:: INFORMATION PROVIDED ::
========================================

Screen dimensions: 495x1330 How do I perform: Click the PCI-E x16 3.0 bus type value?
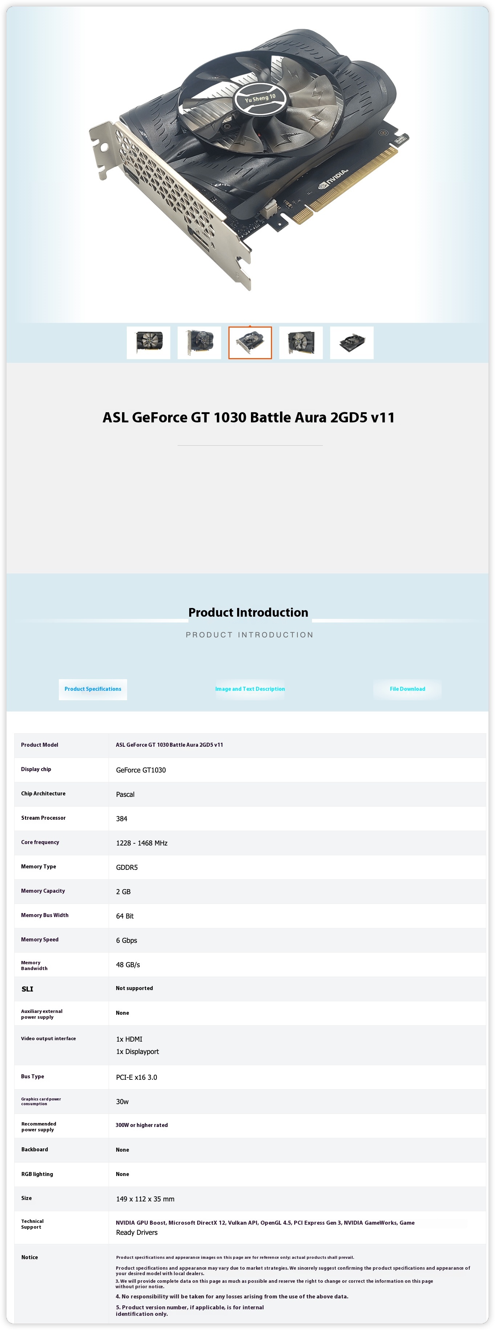pos(136,1078)
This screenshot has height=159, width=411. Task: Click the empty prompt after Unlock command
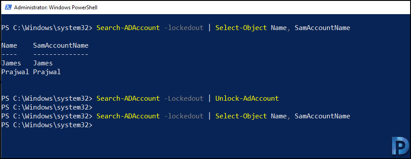(47, 107)
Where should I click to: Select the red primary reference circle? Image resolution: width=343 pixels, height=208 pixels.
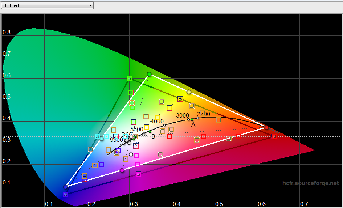click(x=266, y=127)
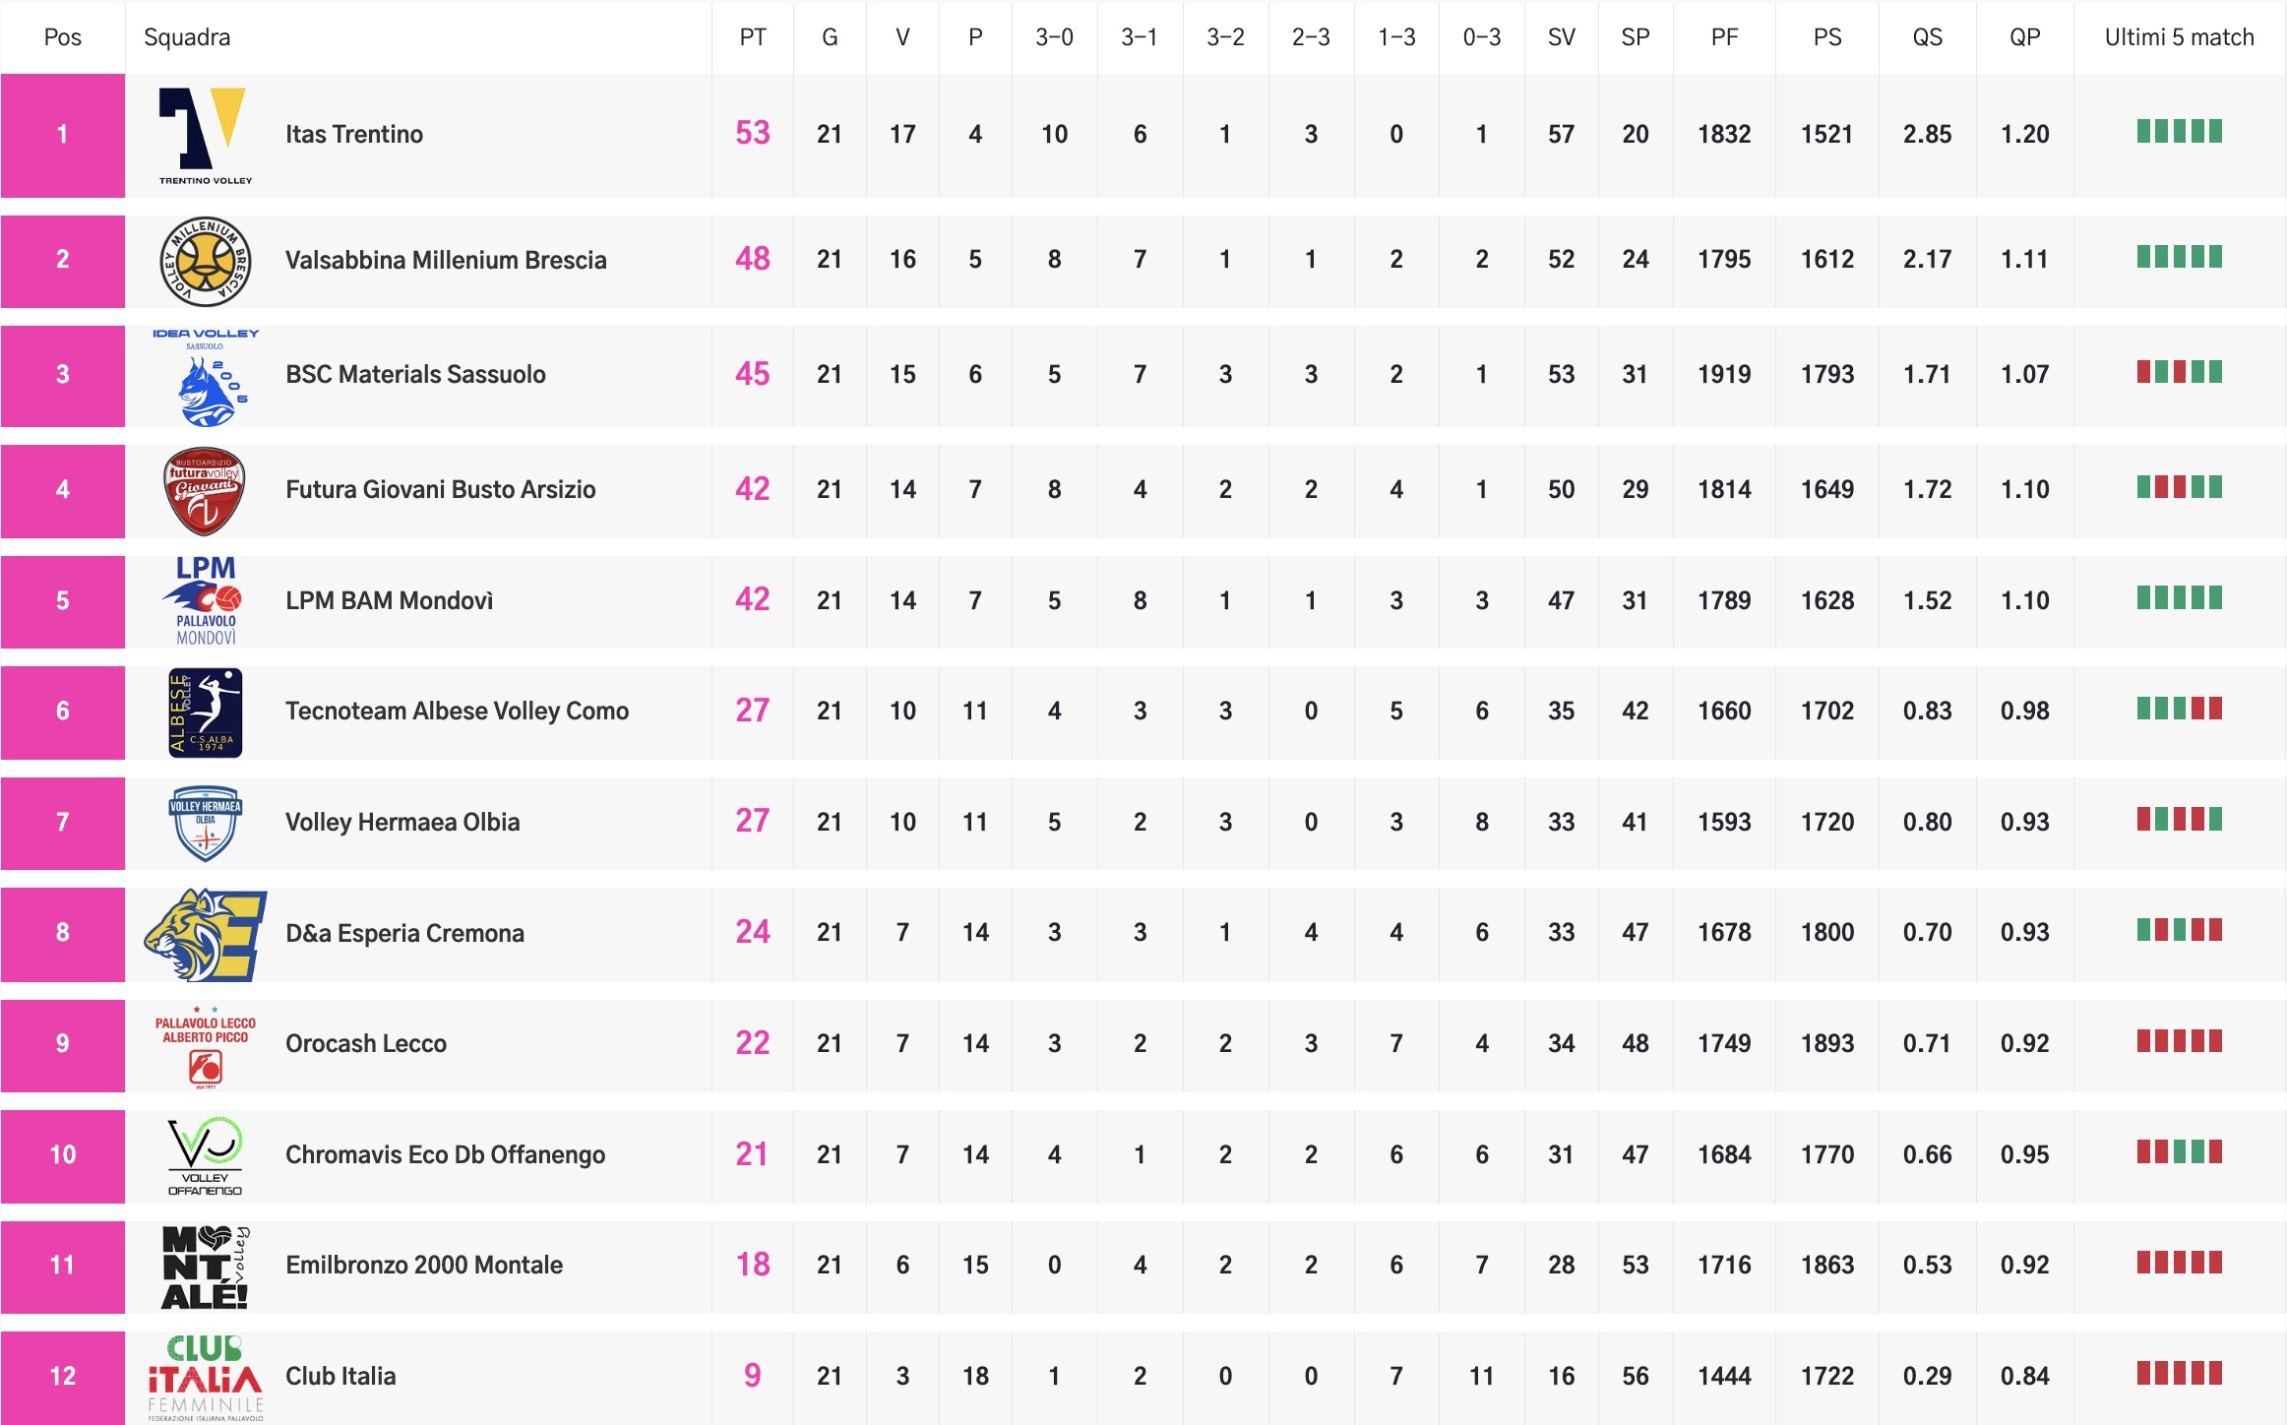This screenshot has height=1425, width=2287.
Task: Click the Ultimi 5 match column header
Action: click(2179, 37)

========================================

:: TASK GOAL ::
Copy out every line of the records above word for word, leaving out the pictures.

:: ANSWER BELOW ::
Screen dimensions: 495x1330 How do I perform: Click the PCI-E x16 3.0 bus type value?
pos(136,1078)
This screenshot has height=159, width=411. Task: Click the empty prompt after Unlock command
(47, 107)
Where should I click to: Select the red primary reference circle? Image resolution: width=343 pixels, height=208 pixels.
click(x=266, y=127)
This screenshot has height=1425, width=2287.
Task: Click the Ultimi 5 match column header
Action: click(2179, 37)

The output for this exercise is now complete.